Early Application of CPAP in Hematologic

Phase 4

Completed

• Conditions: Hematologic Disease

• Registration Number: NCT00507533
• Lead Sponsor: University of Turin, Italy

Brief Summary

The purpose of this study is to evaluate the use of CPAP in the prevention of acute respiratory failure in neutropenic ( or hematologic malignancy ) patients .CPAP applied preventively in hematological patients with high risk of ARF may reduce:need for intubations and mechanical ventilation, incidence of pneumonia and sepsis,mortality,length of ICU and hospital stay

Detailed Description

Immunocompromised patients with a hematological malignancy that requiring admission in intensive care unit (ICU) and subsequently mechanical ventilation for respiratory failure was estimated between 20- 50 per cent of all admitted in hospital.

The survival rate of this patients that requiring mechanical ventilation is very poor.

In many cases the immunodepression with a great improvement in severe complication as infections , pneumonia, sepsis , is the consequence of our therapy ( chemotherapy , bone marrow transplantation and stem cell transplantation ) .

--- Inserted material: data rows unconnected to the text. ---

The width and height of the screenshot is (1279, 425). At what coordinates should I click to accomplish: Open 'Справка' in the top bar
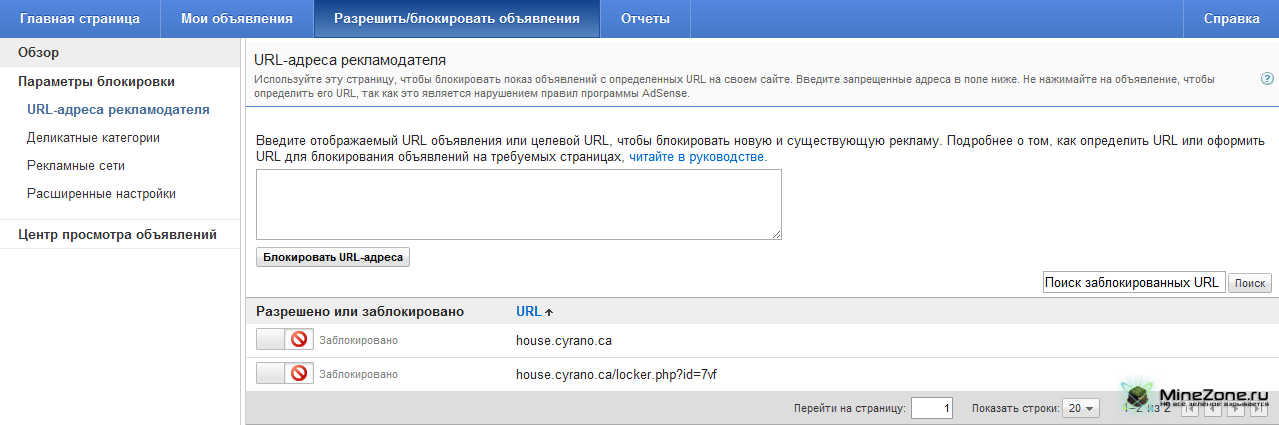click(x=1231, y=19)
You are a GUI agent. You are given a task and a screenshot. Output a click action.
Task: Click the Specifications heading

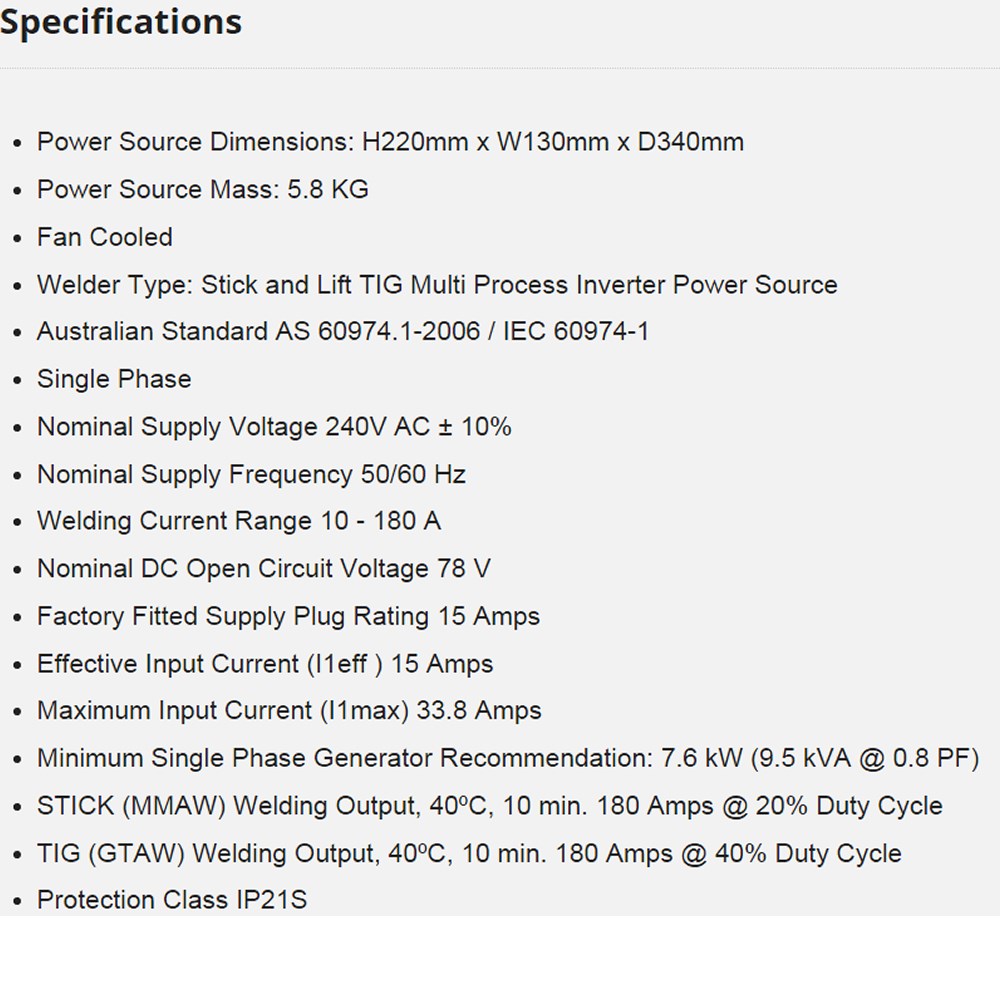pyautogui.click(x=121, y=22)
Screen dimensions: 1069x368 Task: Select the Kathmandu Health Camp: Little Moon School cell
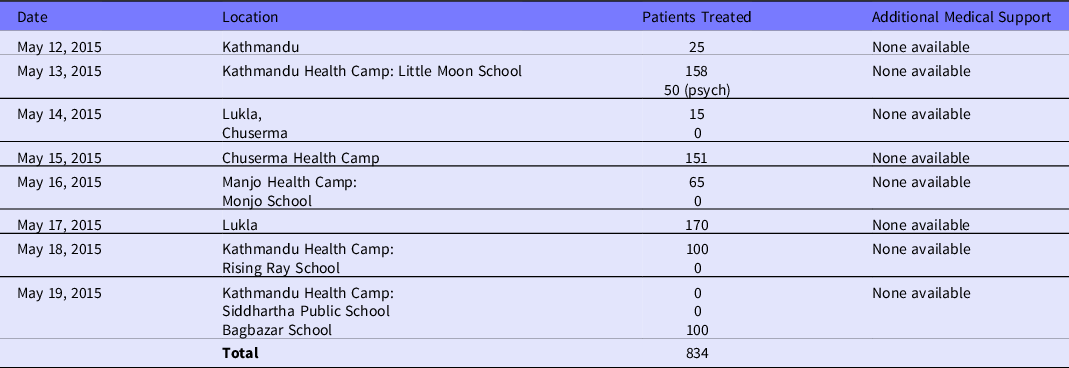tap(372, 71)

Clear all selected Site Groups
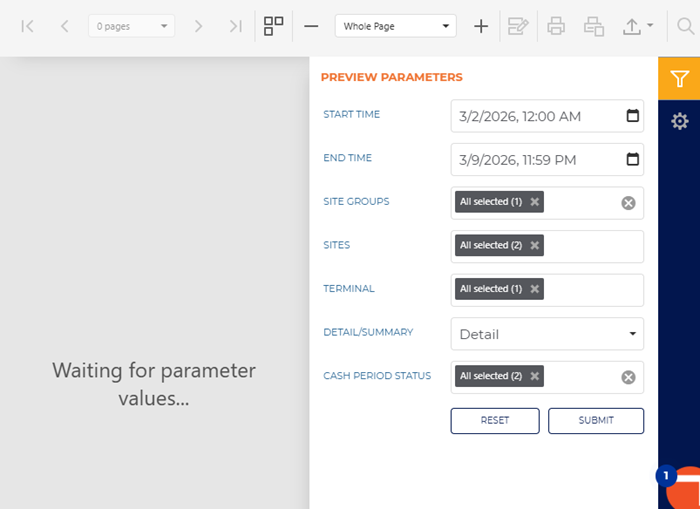click(x=628, y=203)
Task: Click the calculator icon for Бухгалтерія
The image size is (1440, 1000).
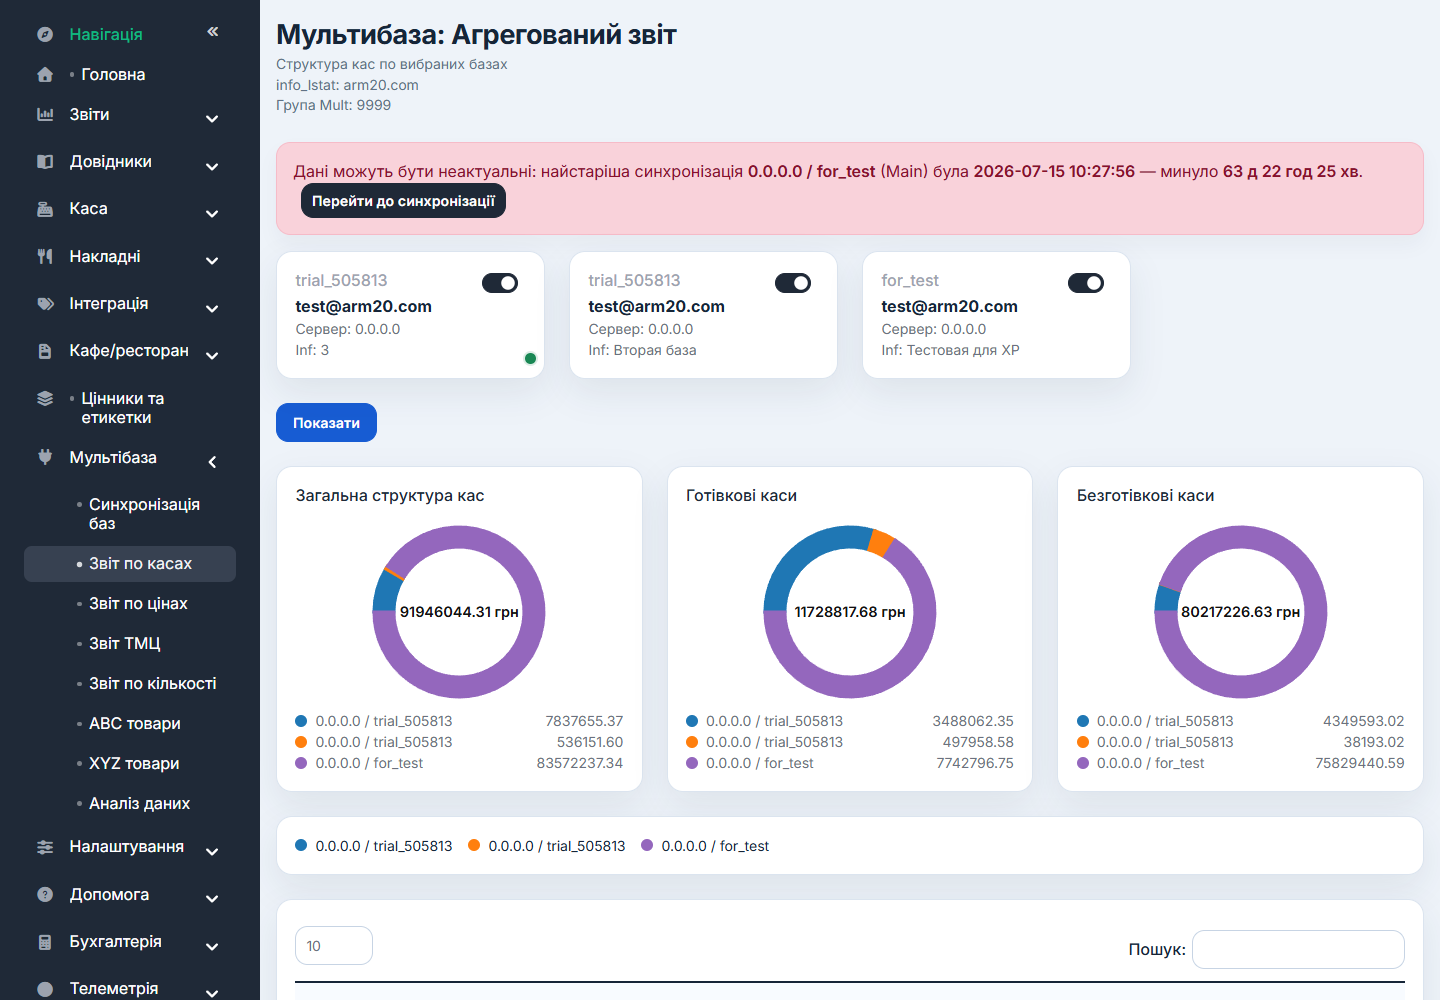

Pneumonia is very common cause of mechanical ventilation in about 45-74 per cent of the all patient with acute respiratory failure (ARF) .

The trial was designed to enroll 40 patients in two groups to demonstrate reduction from 50% to 10 % of the need of mechanical ventilation , with a type I risk of error of 5% and a power of 80 %.

Patients were randomized to be treated for four days Venturi mask at a FiO2 of 0.4 (control) or with oxygen at a FiO2 of 0.4 plus a CPAP of 10 cm H2O (CPAP). At the end of the 4-days period, patients passed a screening test breathing ambient air. Patients returned to the assigned treatment if SaO2 less than 95% a.a or respiratory rate more than 25 bpm.CPAP was generated using a flow generator with an adjustable inspiratory oxygen fraction set to deliver a flow of up to 140 liters per minute (Whisperflow, Caradyne, Ireland) and a spring-loaded expiratory pressure valve (Vital Signs Inc, Totoma NJ) and applied using a latex-free polyvinyl chloride transparent helmet (CaStar, Starmed, Italy) (15); all centers measured the inspiratory oxygen fraction using an oxygen analyzer (Oxicheck, Caradyne, Ireland) through the Venturi mask or the helmet.

Study Timeline

• Study Start: 2005-10
• Study First Submitted: 2007-07-25
• Study First Submitted QC: 2007-07-25
• Study First Posted: 2007-07-26
• Primary Completion: 2007-11
• Status Verified: 2009-02
• Last Update Submitted: 2009-02-17
• Last Update Posted: 2009-02-18

Recruitment & Eligibility

• Status: COMPLETED
• Sex: All
• Target Recruitment: 40

Inclusion Criteria

• Neutropenic hematological patients ( less than 1000 leukocytes /mm3 ) .
• SaO2 less than 95% ( a.a.) ,
• Respiratory rate (RR ) more than 25 breaths/minute .

Exclusion Criteria

• NYHA class II- III- IV or unstable angina or MI

• Valvular heart disease or cardiac surgery ( previous 3 months)

• Implanted cardiac pacemaker

• BMI less than 40

• History of dilated cardiomyopathy or CPE

• Severe COPD ( oxygen therapy , recent exacerbation, hypoxemic-hypercapnic to resting , FEV1 < 50 %)

• Diagnosis of sleep or neuromuscular disorders.

• Claustrophobia .

• Mechanical ventilation criteria:

  • Severe hypoxemia (arterial oxygen saturation < 80 % with maximal FiO2 )
  • Ph < 7.3 with a PaCO2 > 50 mmHg
  • Signs of patient distress with accessory muscle recruitment and paradoxal abdomen movement
  • RR > 35 breaths/minute .

Study & Design

• Study Type: INTERVENTIONAL
• Study Design: PARALLEL

Primary Outcome Measures

Name	Time	Method
mechanical ventilation and intubation

Secondary Outcome Measures

Name	Time	Method
Pneumonia , sepsis , ICU LOS , Hospital LOS , Mortality

Trial Locations

Locations (1)

Università degli Studi Torino; 🇮🇹 Turin, Piemonte, Italy